Here are some examples of how this plays out:
  • zipWith for two lists results in a list whose length is the smaller of the two

  • zipWith for two maps results in a map whose key set is the intersection of the two input key sets

  • zipWith for two binary trees will contain only the nodes with a path from the root that exists in both input trees
This behavior might be acceptable for some applications but for ours it wasn't. Incidentally, the behavior also propagates to Traversable, so for instance using traverse to transpose a [[a]] will truncate the output lists:
Prelude> getZipList $ sequenceA [ZipList [1], ZipList [1,2]]
The second column, the one that should be [2], is removed because not all lists being transposed have a second element. We get similar behavior with other zippy applicatives.

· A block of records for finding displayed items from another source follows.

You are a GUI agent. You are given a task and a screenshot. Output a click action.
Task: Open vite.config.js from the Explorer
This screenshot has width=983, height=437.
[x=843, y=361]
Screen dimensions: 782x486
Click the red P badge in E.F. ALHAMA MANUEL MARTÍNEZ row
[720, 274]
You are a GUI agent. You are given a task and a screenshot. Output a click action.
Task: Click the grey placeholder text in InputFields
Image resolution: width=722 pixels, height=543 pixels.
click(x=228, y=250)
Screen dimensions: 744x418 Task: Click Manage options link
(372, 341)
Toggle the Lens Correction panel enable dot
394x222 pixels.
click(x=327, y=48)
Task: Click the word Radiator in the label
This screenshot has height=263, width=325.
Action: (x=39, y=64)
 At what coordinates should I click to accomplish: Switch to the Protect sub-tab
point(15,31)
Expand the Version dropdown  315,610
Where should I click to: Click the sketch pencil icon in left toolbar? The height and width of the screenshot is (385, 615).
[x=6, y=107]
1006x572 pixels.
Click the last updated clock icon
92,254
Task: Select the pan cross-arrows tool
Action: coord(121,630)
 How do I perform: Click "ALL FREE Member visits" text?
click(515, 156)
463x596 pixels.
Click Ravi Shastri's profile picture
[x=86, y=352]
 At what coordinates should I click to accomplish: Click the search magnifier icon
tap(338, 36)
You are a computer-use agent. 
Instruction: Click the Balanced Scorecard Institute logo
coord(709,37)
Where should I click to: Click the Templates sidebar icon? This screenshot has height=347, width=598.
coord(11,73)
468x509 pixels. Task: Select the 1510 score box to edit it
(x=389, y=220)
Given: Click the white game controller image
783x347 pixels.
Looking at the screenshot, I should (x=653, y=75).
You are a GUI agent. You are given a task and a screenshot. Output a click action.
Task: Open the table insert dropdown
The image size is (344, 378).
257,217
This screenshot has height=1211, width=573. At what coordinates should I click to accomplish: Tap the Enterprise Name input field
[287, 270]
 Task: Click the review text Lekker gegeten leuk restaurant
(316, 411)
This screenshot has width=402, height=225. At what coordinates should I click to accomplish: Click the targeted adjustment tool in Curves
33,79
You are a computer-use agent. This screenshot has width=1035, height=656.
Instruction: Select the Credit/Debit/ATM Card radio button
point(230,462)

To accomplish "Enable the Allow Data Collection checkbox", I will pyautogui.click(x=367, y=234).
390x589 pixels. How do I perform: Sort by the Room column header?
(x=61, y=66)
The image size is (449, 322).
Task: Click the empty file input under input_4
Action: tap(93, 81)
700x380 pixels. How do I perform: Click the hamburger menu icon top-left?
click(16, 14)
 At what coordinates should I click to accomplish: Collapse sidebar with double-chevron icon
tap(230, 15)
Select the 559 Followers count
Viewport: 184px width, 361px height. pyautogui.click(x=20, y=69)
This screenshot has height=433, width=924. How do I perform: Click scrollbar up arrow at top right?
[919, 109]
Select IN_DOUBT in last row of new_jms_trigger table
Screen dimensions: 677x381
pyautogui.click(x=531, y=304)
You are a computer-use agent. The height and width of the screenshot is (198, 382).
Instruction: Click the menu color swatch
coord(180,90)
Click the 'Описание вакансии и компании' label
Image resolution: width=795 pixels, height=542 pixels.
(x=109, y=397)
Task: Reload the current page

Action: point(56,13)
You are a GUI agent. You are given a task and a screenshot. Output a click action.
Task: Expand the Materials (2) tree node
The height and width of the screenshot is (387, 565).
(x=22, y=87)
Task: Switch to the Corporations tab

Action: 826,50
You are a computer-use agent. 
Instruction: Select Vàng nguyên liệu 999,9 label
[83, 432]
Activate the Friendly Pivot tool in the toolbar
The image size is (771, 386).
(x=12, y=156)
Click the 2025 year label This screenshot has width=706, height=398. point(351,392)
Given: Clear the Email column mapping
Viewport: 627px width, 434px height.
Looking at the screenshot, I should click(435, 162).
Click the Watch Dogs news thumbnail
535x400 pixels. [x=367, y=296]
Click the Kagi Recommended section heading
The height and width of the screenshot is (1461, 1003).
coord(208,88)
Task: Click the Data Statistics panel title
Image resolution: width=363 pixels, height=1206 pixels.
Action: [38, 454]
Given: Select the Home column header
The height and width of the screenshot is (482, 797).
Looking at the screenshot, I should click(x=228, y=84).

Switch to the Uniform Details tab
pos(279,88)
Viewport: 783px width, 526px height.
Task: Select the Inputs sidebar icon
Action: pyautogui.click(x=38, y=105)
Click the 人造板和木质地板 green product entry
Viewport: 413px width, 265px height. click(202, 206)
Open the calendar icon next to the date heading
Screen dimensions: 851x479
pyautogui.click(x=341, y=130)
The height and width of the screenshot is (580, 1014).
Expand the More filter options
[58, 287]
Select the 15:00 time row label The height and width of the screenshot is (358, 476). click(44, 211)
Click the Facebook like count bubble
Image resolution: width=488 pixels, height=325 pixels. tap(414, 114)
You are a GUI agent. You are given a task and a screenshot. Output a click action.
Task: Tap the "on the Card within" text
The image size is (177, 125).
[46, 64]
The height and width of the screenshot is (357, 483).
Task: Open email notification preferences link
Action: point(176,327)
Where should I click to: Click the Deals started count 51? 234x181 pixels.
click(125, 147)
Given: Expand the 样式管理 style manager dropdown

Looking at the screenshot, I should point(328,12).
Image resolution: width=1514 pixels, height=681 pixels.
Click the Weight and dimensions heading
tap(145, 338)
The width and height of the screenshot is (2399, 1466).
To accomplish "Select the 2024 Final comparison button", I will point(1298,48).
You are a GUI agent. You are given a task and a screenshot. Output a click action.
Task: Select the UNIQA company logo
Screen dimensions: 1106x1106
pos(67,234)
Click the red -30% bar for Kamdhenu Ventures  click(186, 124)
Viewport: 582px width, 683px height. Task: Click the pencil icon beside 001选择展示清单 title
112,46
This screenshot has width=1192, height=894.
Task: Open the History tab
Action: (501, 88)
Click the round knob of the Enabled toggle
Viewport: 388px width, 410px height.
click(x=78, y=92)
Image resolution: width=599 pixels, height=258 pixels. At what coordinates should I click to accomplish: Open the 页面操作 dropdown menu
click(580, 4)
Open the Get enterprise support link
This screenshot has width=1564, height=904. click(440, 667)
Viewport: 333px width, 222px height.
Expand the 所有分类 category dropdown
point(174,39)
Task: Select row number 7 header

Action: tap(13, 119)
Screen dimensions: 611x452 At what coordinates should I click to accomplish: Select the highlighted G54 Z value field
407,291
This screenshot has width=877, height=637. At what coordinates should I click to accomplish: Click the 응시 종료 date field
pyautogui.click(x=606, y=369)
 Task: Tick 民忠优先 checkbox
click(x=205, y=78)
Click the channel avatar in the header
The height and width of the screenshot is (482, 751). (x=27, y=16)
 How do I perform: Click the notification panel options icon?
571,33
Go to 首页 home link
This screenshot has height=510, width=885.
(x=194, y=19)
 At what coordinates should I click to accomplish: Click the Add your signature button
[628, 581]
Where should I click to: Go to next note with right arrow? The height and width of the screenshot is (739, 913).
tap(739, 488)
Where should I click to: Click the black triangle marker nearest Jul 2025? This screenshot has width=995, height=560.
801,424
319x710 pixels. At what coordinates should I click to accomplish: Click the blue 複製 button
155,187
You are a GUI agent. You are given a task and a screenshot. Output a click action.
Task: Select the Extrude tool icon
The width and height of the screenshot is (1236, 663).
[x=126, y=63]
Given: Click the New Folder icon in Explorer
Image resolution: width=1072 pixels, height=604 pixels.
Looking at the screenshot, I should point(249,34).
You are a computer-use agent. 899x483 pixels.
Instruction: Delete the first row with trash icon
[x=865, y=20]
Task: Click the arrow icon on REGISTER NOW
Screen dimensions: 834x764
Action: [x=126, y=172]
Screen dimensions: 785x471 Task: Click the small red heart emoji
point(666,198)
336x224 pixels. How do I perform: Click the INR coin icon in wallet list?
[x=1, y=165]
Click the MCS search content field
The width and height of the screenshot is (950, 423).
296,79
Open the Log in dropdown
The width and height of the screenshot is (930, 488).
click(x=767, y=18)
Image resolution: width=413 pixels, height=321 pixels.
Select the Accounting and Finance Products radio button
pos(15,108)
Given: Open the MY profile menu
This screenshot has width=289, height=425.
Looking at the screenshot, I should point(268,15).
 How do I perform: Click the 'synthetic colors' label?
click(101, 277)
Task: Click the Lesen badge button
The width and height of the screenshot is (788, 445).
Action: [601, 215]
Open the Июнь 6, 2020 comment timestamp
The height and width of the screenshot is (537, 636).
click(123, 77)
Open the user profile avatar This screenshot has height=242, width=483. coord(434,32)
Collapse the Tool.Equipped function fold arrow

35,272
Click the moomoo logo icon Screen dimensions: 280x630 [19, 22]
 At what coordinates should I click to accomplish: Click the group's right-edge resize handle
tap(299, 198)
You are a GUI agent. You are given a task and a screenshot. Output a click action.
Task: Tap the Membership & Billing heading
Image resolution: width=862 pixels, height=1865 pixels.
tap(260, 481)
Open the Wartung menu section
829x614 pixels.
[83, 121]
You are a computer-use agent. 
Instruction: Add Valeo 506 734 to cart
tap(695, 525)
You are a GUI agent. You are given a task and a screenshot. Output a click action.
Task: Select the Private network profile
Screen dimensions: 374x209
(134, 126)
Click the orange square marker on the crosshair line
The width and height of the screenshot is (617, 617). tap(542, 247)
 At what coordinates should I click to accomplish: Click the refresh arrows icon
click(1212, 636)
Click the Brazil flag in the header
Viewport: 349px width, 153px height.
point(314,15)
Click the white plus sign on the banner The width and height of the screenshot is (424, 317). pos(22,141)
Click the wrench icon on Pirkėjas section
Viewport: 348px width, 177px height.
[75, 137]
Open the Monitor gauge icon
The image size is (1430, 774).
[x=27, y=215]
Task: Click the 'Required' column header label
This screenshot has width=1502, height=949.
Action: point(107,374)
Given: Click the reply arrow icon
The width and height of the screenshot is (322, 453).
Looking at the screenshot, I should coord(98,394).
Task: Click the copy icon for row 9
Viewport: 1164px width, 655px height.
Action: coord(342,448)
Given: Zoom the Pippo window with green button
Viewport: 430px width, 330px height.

If we choose to take the union of the two shapes being zipped rather than their intersection, we obtain the Alignable typeclass:
class Functor f => Alignable f where 
empty :: f a
align :: (OneOrBoth a b -> c) -> f a -> f b -> f c

data OneOrBoth a b = Both a b | OneL a | OneR b
This should satisfy:
  • align f a empty == fmap (f . OneL) a
  • align f empty a == fmap (f . OneR) a
  • align f a a == fmap (\x -> f $ Both x x) a
So where Applicative has pure, Alignable has empty, and where Applicative has <*>, Alignable has align. Like Applicative, we could use these to implement fmap.

If you have an Alignable for some f, you can lift Iteratee, Reducer and various other Reducer-like objects to f. Monoids and groups can also be lifted to Alignable. And the version of traverse based on Alignable is more appropriate for some applications.

One of the problems with Alignable is it doesn't provide a way to lift algebraic structures with more than one distinguished element. If the structure has just one distinguished element (like a monoid or group), then empty can represent the lifted version of that element - we just need to have the function we pass to align fill in this element when it receives a OneL or a OneR. If there's multiple distinguished elements (like in a ring) then this doesn't work and we need something like pure :: a -> f a. But this can't be the infinite constant container of f like in a typical zippy applicative. We want it to interact properly with align - pure should satisfy align f a (pure b) == fmap (\a -> f (Both a b)) a. Most containers aren't going to have a way of representing pure which satisfies this property, so it seems we have to rely on a datatype like this:
data PureT f a = Pure a | Finite (f a)
This just adds a data constructor for symbolically representing the result of a call to pure. And we can define our Alignable instance such that Pure a has the desired meaning.


Edward Kmett said...

Nice observation on the additional law for zipWith.

One note is that as commonly used, a zippable container need not provide an empty value. so they are often only the 'semigroup' portion of the Applicative functor, rather than the full strong lax monoidal functor.

Paul Chiusano said...

@Ed - yes, actually, in our code, we split just the align function out into its own typeclass (called 'Align') and there are a couple places that are bounded by Align rather than Alignable.

What is a "strong lax monoidal functor"? :)

Anonymous said...

Even if your container doesn't provide an empty value, you can always get a free alignable functor by composing Maybe.

Edward Kmett said...

A "strong lax monoidal functor" is the more formal notion expressed by Applicative.

class Functor f => Monoidal f where
unit :: a -> f a
(^*^): f a -> f b -> f (a, b)

When your category (like Haskell) has arbitrary exponential objects, the two formalisms are equivalent. In other categories you can have Monoidal when Applicative isn't definable.